_Task goal:_ Determine how many lines in the records include "Your". Write the number and nothing more.
#### Material for this exercise ####
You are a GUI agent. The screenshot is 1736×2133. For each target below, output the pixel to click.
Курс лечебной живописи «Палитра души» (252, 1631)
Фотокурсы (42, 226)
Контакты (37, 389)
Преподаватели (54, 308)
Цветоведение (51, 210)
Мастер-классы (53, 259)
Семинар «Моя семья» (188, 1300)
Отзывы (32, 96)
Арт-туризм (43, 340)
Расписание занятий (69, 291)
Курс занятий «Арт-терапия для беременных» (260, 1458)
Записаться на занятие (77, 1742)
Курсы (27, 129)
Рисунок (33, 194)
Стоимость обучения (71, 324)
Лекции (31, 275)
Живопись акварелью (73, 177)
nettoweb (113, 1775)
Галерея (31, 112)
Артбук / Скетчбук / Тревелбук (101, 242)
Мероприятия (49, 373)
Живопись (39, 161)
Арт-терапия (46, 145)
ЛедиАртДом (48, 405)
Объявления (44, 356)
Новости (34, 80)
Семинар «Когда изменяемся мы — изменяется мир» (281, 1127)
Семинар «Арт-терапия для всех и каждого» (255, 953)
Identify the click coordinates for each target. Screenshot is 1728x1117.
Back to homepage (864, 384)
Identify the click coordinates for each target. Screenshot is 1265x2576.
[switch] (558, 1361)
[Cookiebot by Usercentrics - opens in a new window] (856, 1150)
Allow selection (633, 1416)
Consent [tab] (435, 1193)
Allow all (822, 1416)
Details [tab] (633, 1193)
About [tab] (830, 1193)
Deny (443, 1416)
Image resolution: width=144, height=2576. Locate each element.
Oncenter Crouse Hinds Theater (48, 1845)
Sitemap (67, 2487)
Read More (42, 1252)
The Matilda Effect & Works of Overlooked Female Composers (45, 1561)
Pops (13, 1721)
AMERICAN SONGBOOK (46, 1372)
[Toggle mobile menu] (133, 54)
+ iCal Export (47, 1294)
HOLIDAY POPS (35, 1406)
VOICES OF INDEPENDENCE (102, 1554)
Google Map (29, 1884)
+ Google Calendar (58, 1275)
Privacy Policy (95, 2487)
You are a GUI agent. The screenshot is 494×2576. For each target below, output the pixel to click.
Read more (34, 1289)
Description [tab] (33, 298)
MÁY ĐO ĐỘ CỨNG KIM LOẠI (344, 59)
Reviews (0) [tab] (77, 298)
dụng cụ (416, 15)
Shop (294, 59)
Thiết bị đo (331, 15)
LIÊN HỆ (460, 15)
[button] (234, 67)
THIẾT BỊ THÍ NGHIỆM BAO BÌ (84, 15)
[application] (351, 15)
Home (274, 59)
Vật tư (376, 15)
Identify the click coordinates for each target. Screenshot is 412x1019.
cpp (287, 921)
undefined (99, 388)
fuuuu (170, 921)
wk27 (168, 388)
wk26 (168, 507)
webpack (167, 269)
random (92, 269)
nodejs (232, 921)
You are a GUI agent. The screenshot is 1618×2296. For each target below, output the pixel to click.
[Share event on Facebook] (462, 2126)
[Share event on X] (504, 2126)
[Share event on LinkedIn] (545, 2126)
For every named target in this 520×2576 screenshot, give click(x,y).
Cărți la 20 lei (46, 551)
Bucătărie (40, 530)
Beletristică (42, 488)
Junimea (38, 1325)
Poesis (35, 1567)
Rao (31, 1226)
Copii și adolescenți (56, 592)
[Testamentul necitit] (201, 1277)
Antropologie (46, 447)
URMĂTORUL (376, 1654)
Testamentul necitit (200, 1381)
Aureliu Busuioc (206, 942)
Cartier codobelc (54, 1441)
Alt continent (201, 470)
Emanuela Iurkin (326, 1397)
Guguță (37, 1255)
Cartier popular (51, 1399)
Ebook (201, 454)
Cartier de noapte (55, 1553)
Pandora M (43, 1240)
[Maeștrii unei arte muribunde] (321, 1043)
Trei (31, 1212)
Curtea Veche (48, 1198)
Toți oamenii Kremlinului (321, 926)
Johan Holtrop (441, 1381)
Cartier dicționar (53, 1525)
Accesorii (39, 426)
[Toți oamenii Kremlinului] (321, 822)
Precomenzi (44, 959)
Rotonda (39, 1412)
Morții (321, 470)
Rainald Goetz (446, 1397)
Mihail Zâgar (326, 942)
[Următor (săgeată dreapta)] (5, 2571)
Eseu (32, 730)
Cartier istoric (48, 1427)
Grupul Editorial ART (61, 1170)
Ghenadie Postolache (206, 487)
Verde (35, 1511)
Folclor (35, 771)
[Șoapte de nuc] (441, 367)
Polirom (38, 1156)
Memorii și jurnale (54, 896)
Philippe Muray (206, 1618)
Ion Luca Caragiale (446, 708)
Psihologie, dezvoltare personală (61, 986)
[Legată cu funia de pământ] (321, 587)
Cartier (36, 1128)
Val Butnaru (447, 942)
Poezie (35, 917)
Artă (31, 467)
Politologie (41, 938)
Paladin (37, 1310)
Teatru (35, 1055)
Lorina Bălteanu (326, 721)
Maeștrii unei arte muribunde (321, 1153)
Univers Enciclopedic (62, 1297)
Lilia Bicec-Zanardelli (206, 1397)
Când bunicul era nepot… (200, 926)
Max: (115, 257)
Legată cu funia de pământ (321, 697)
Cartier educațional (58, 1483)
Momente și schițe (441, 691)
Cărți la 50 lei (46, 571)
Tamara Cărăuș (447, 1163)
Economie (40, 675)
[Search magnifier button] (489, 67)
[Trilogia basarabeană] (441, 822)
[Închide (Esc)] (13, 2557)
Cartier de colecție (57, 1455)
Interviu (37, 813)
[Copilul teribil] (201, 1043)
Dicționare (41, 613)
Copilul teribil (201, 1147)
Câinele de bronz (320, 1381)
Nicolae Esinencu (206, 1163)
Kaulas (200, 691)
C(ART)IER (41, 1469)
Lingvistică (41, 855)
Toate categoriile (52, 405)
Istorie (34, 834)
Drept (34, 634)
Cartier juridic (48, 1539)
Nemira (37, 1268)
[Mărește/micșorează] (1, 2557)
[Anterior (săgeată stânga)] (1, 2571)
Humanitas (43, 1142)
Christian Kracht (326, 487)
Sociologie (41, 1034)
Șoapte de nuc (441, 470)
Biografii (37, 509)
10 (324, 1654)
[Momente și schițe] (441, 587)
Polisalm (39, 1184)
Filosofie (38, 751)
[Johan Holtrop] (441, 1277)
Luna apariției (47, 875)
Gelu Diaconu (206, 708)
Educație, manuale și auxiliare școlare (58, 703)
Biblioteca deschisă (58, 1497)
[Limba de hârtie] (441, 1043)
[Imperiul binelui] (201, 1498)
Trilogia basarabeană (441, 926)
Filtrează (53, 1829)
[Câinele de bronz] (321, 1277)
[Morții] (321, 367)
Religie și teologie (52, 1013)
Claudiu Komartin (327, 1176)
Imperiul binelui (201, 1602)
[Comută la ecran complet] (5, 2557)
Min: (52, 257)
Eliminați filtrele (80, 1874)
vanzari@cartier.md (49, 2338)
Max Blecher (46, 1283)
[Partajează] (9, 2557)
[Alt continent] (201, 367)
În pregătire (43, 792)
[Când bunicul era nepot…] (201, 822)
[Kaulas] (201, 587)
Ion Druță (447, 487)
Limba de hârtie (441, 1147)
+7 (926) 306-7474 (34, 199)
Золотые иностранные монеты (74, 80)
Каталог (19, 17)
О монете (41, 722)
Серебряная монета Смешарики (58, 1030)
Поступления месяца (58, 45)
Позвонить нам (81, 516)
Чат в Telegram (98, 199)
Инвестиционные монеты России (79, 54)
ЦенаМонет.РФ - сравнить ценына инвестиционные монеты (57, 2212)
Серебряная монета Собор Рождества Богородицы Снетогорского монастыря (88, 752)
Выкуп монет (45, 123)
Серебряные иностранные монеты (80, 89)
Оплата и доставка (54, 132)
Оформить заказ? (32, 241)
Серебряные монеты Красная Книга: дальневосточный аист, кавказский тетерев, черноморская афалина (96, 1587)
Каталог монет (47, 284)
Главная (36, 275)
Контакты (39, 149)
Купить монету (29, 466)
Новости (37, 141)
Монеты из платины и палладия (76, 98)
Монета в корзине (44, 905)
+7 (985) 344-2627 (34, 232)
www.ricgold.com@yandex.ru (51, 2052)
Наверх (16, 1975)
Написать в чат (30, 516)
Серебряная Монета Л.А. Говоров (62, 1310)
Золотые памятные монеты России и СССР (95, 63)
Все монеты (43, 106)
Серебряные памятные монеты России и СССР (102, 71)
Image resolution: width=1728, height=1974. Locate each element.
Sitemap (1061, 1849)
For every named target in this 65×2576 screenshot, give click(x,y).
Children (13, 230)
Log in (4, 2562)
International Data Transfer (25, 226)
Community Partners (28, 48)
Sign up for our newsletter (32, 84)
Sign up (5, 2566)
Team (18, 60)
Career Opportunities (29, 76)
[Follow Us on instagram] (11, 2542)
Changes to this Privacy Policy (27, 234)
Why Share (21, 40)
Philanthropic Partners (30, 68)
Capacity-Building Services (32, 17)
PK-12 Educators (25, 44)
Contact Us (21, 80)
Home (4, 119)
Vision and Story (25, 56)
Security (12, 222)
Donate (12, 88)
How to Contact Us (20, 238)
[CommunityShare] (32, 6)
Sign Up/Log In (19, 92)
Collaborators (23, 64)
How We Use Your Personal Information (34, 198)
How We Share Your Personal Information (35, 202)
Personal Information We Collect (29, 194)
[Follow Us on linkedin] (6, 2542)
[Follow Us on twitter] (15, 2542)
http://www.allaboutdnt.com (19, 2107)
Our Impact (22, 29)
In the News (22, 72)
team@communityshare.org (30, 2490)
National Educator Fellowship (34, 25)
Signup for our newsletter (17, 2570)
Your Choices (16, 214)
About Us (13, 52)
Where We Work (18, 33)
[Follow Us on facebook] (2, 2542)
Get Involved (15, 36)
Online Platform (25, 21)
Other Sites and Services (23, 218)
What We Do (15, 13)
####
_Task answer:_ 3